■ Extracted records
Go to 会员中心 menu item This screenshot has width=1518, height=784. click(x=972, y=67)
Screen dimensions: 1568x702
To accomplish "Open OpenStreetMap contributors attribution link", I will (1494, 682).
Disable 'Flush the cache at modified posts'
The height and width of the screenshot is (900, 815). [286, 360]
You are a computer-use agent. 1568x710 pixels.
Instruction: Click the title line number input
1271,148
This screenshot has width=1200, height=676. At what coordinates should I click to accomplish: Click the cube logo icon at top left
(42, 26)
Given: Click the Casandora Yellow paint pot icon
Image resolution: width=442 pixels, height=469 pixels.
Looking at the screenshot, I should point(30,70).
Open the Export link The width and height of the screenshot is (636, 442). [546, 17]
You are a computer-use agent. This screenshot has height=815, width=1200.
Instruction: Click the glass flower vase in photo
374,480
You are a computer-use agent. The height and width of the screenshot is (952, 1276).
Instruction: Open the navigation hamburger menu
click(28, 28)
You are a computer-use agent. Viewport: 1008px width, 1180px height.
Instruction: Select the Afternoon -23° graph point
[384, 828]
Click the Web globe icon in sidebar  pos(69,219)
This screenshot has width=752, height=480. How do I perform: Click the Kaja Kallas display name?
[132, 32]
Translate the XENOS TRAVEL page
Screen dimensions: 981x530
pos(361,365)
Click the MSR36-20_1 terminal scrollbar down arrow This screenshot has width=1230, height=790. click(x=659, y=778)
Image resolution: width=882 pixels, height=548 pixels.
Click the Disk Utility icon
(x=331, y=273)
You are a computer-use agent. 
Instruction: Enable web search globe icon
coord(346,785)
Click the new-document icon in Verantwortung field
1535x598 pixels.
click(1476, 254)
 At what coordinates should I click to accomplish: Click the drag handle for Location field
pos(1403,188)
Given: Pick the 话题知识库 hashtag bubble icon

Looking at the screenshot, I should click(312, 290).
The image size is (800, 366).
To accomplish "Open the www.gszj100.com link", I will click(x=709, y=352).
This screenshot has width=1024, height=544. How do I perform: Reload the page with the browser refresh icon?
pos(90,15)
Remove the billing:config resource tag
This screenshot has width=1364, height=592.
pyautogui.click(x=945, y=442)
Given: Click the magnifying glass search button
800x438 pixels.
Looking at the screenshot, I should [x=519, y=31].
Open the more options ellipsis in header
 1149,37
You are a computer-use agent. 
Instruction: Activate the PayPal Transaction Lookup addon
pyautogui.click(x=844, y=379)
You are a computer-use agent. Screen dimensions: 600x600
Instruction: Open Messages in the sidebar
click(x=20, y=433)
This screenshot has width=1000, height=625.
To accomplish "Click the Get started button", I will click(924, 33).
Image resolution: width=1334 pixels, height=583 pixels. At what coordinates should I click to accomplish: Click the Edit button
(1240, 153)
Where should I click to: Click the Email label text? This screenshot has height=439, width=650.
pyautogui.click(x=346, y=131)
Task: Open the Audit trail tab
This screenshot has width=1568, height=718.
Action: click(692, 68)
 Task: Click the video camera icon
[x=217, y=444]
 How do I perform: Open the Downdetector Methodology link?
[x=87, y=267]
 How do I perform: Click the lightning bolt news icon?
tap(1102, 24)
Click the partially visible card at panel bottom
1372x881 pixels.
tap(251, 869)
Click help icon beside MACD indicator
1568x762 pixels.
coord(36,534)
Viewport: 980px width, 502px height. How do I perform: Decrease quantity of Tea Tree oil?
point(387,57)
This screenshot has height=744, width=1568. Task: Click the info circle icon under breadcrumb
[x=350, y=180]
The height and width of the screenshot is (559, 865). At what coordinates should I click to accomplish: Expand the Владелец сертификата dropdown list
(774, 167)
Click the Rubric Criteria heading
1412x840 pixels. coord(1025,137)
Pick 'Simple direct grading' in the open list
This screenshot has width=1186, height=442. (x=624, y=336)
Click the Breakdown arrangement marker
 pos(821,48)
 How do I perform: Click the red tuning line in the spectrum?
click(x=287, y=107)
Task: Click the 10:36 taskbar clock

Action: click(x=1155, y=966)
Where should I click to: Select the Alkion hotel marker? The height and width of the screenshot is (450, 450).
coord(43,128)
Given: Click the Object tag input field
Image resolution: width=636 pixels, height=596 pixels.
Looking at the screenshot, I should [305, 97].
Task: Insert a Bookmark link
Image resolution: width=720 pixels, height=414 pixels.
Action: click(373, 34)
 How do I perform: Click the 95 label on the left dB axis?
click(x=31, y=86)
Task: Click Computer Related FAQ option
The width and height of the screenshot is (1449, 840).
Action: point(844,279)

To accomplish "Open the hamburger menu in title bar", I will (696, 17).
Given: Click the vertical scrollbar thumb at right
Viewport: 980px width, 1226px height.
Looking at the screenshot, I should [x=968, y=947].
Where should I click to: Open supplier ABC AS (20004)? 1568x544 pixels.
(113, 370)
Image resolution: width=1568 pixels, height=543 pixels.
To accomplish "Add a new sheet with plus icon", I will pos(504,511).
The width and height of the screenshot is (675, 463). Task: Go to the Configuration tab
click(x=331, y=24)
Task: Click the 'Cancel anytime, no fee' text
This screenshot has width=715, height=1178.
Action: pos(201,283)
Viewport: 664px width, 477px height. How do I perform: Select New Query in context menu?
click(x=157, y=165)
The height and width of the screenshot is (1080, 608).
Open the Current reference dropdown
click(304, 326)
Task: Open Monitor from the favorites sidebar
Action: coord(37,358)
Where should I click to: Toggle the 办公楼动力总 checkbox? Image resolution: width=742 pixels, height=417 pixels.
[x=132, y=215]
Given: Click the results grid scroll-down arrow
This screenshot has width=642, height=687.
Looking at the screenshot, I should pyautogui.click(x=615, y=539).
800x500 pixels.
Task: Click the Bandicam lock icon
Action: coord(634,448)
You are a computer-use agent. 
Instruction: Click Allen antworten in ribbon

■ Action item
Whenever a line of the records holds the string "scrollbar", pick it out and copy it.

■ Your response
Click the MSR36-20_1 terminal scrollbar down arrow This screenshot has width=1230, height=790. click(x=659, y=778)
Given: Click the vertical scrollbar thumb at right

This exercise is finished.